Des études ont précédemment montré que les changements dans la composition du microbiote intestinal et la production de certains métabolites peut directement influencer le développement du diabète de type 2.

Elles ont par exemple mis en avant qu’une quantité plus faible des bactéries productrices d’un acide gras connu pour améliorer la sensibilité à l’insuline, le butyrate, est associé à un risque de diabète plus élevé.

D’autres travaux récents suggèrent qu’une altération du microbiote intestinal dérègle le métabolisme de l’histidine, un acide aminé présent dans de nombreux aliments, ce qui entraîne une élévation des niveaux d’un métabolite ; le propionate d’imidazole. Cette molécule bloque l’action de l’insuline, l’empêchant de diminuer les quantités de sucre dans le sang.

L’étude publiée dans Nature Communications confirme ces résultats initiaux dans une large cohorte européenne regroupant 1990 participants originaires de France, Allemagne et Danemark. Il s’agit de la cohorte METACARDIS pilotée par l’Inserm dont l’objectif est d’étudier l’impact des changements du microbiote intestinal sur l’apparition et la progression des maladies cardio-métaboliques et des pathologies associées. « METACARDIS est une base de données unique et précieuse dans le sens où elle nous permet d’accéder à des caractéristiques très détaillées sur chacune des personnes enrôlées dans la cohorte avec de nombreuses précisions phénotypiques, métaboliques et génétiques bactériennes », souligne Karine Clément, médecin, enseignante-chercheuse en nutrition à Sorbonne Université et coordinatrice du projet.

Avec ses collègues, la chercheuse montre que dans la cohorte, les sujets atteints de pré-diabète[1] ou de diabète de type 2 présentent effectivement des niveaux plus élevés de propionate d’imidazole dans le sang. Le microbiote intestinal de ces personnes est par ailleurs caractérisé par un appauvrissement important en bactéries.

Les chercheurs suggèrent que ces altérations de la composition bactérienne du microbiote seraient liées à une alimentation peu équilibrée. Elles entrainent un dérèglement du métabolisme de l’histidine qui entraîne à son tour l’augmentation du propionate d’imidazole et donc des problèmes de régulation de la glycémie. Il y a alors un risque plus élevé de développer un diabète de type 2.

> Matériel présenté
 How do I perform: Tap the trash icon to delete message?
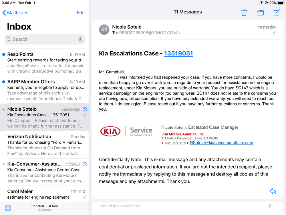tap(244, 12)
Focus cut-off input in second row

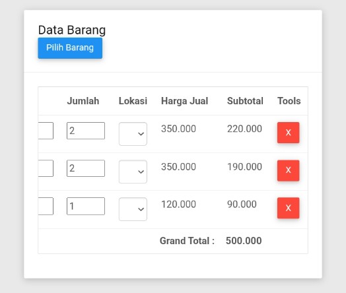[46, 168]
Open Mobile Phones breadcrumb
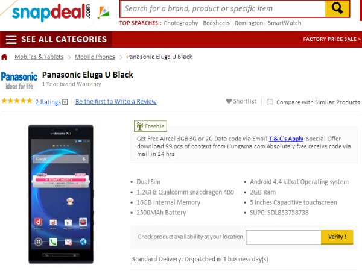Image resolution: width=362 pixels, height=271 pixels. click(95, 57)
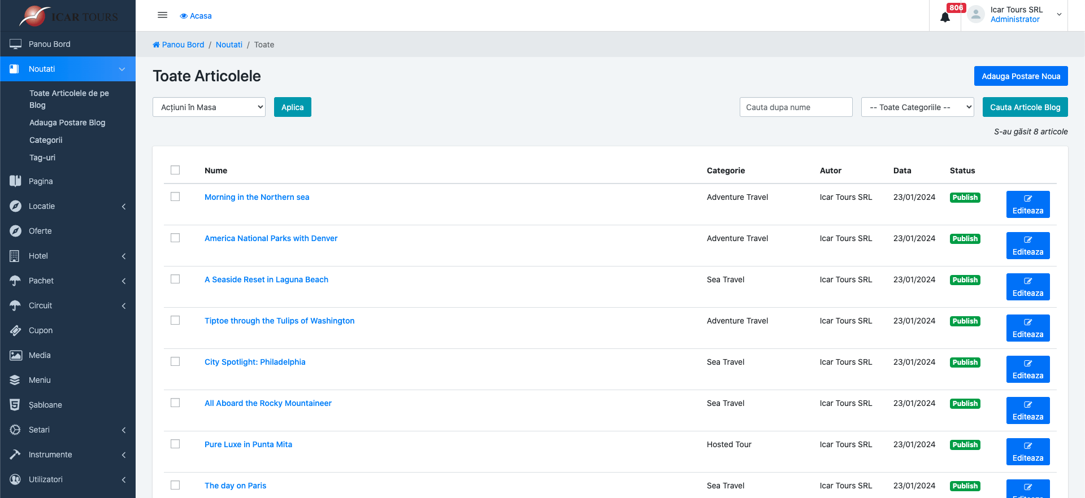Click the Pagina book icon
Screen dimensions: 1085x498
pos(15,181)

* * *

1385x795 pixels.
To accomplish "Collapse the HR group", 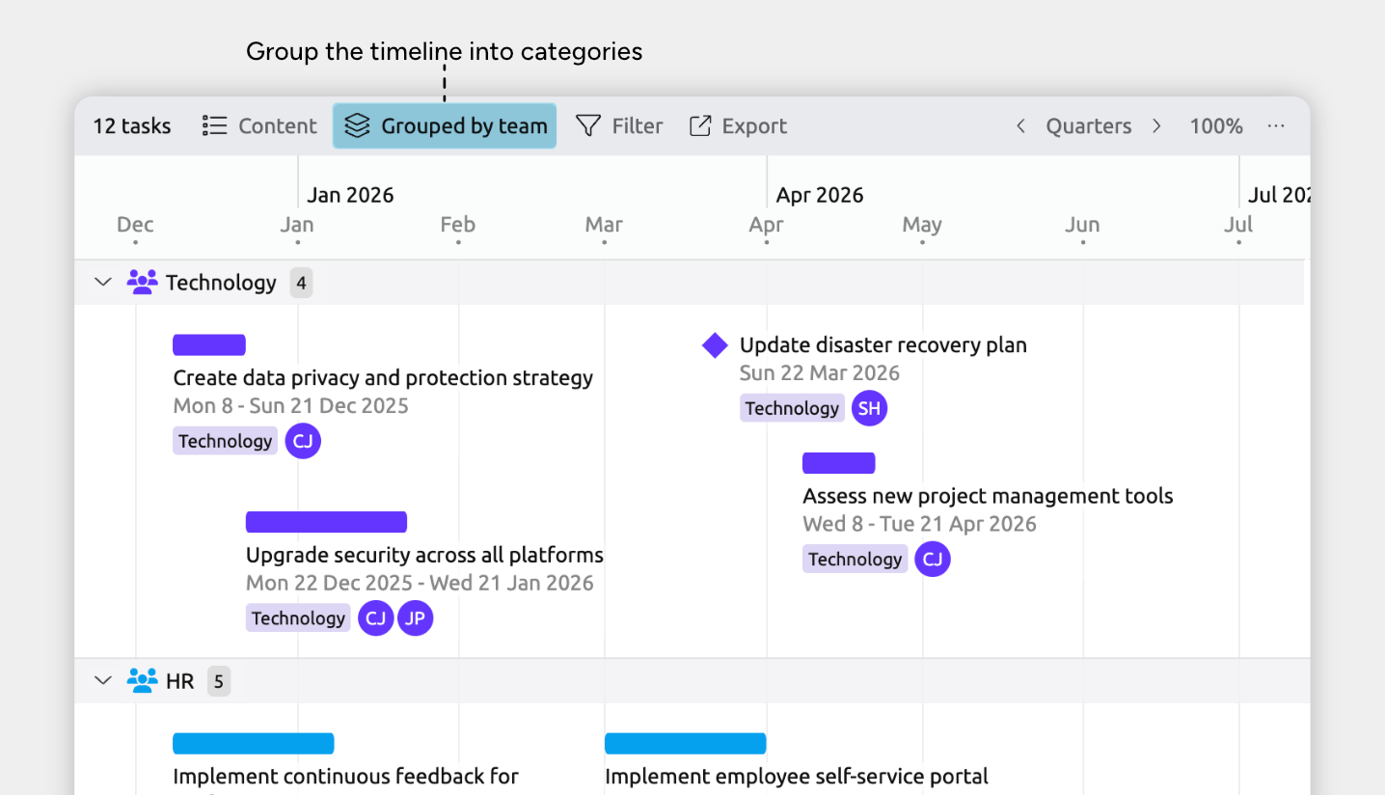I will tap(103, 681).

==

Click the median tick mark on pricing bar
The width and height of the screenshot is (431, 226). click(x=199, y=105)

> Consignes de l'exercice
(a) D'après le texte source, pourquoi le propionate d'imidazole perturbe-t-il la régulation du sucre dans le sang ? Répondez en une à trois phrases.
(b) Combien de participants la cohorte européenne évoquée dans le texte source regroupe-t-elle ?

> Corrigé de l'exercice
(a) Le propionate d'imidazole bloque l'action de l'insuline, qui ne peut alors plus diminuer les quantités de sucre dans le sang. Son augmentation, provoquée par le dérèglement du métabolisme de l'histidine, entraîne donc des problèmes de régulation de la glycémie et un risque plus élevé de diabète de type 2.

(b) 1990 participants.